**WRITTEN INSTRUCTION:**
Convert each line of the data below into a JSON list of strings, with one string per line and blank lines left out.
----- DATA SUPPLIED
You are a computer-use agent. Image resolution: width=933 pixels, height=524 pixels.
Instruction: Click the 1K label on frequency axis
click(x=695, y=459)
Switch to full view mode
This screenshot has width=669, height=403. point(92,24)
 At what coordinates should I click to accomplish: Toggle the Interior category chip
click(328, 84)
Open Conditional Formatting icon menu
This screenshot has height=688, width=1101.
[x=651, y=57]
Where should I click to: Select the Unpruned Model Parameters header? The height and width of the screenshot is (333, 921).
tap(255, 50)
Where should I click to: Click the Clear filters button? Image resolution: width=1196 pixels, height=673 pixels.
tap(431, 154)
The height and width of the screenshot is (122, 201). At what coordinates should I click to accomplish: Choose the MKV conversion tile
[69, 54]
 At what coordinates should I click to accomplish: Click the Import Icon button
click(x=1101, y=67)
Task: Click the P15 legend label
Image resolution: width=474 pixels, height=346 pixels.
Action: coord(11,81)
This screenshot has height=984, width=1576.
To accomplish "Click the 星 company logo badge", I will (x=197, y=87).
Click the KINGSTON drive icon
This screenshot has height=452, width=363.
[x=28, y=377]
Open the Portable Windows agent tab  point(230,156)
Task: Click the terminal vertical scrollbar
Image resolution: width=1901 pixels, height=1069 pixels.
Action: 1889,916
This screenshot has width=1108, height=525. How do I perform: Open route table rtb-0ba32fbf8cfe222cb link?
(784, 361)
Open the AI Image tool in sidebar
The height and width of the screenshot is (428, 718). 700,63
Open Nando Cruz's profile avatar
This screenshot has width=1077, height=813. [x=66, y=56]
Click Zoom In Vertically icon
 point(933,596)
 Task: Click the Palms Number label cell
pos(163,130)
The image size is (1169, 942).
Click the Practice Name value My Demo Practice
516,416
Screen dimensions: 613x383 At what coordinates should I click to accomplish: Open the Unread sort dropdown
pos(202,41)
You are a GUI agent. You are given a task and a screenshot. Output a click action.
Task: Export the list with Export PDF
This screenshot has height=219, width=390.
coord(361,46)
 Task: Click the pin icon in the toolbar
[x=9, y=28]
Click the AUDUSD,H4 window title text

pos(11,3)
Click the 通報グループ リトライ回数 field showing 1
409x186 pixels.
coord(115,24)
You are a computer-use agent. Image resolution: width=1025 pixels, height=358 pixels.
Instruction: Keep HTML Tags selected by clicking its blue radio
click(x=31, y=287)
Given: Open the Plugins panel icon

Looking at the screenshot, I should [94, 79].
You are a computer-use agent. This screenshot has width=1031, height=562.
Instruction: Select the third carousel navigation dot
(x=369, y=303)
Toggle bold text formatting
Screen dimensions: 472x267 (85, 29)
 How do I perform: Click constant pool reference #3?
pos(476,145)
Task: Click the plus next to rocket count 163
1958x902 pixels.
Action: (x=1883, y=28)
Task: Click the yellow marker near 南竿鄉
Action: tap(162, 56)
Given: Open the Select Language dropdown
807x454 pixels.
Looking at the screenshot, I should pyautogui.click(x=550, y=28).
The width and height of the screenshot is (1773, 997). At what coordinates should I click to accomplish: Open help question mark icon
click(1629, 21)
----------
**ANSWER TO THE EXERCISE:**
[
  "You are a computer-use agent. Image resolution: width=933 pixels, height=524 pixels.",
  "Instruction: Click the 1K label on frequency axis",
  "click(x=695, y=459)",
  "Switch to full view mode",
  "This screenshot has width=669, height=403. point(92,24)",
  " At what coordinates should I click to accomplish: Toggle the Interior category chip",
  "click(328, 84)",
  "Open Conditional Formatting icon menu",
  "This screenshot has height=688, width=1101.",
  "[x=651, y=57]",
  "Where should I click to: Select the Unpruned Model Parameters header? The height and width of the screenshot is (333, 921).",
  "tap(255, 50)",
  "Where should I click to: Click the Clear filters button? Image resolution: width=1196 pixels, height=673 pixels.",
  "tap(431, 154)",
  "The height and width of the screenshot is (122, 201). At what coordinates should I click to accomplish: Choose the MKV conversion tile",
  "[69, 54]",
  " At what coordinates should I click to accomplish: Click the Import Icon button",
  "click(x=1101, y=67)",
  "Task: Click the P15 legend label",
  "Image resolution: width=474 pixels, height=346 pixels.",
  "Action: coord(11,81)",
  "This screenshot has height=984, width=1576.",
  "To accomplish \"Click the 星 company logo badge\", I will (x=197, y=87).",
  "Click the KINGSTON drive icon",
  "This screenshot has height=452, width=363.",
  "[x=28, y=377]",
  "Open the Portable Windows agent tab  point(230,156)",
  "Task: Click the terminal vertical scrollbar",
  "Image resolution: width=1901 pixels, height=1069 pixels.",
  "Action: 1889,916",
  "This screenshot has width=1108, height=525. How do I perform: Open route table rtb-0ba32fbf8cfe222cb link?",
  "(784, 361)",
  "Open the AI Image tool in sidebar",
  "The height and width of the screenshot is (428, 718). 700,63",
  "Open Nando Cruz's profile avatar",
  "This screenshot has width=1077, height=813. [x=66, y=56]",
  "Click Zoom In Vertically icon",
  " point(933,596)",
  " Task: Click the Palms Number label cell",
  "pos(163,130)",
  "The image size is (1169, 942).",
  "Click the Practice Name value My Demo Practice",
  "516,416",
  "Screen dimensions: 613x383 At what coordinates should I click to accomplish: Open the Unread sort dropdown",
  "pos(202,41)",
  "You are a GUI agent. You are given a task and a screenshot. Output a click action.",
  "Task: Export the list with Export PDF",
  "This screenshot has height=219, width=390.",
  "coord(361,46)",
  " Task: Click the pin icon in the toolbar",
  "[x=9, y=28]",
  "Click the AUDUSD,H4 window title text",
  "pos(11,3)",
  "Click the 通報グループ リトライ回数 field showing 1",
  "409x186 pixels.",
  "coord(115,24)",
  "You are a computer-use agent. Image resolution: width=1025 pixels, height=358 pixels.",
  "Instruction: Keep HTML Tags selected by clicking its blue radio",
  "click(x=31, y=287)",
  "Given: Open the Plugins panel icon",
  "Looking at the screenshot, I should [94, 79].",
  "You are a computer-use agent. This screenshot has width=1031, height=562.",
  "Instruction: Select the third carousel navigation dot",
  "(x=369, y=303)",
  "Toggle bold text formatting",
  "Screen dimensions: 472x267 (85, 29)",
  " How do I perform: Click constant pool reference #3?",
  "pos(476,145)",
  "Task: Click the plus next to rocket count 163",
  "1958x902 pixels.",
  "Action: (x=1883, y=28)",
  "Task: Click the yellow marker near 南竿鄉",
  "Action: tap(162, 56)",
  "Given: Open the Select Language dropdown",
  "807x454 pixels.",
  "Looking at the screenshot, I should pyautogui.click(x=550, y=28).",
  "The width and height of the screenshot is (1773, 997). At what coordinates should I click to accomplish: Open help question mark icon",
  "click(1629, 21)"
]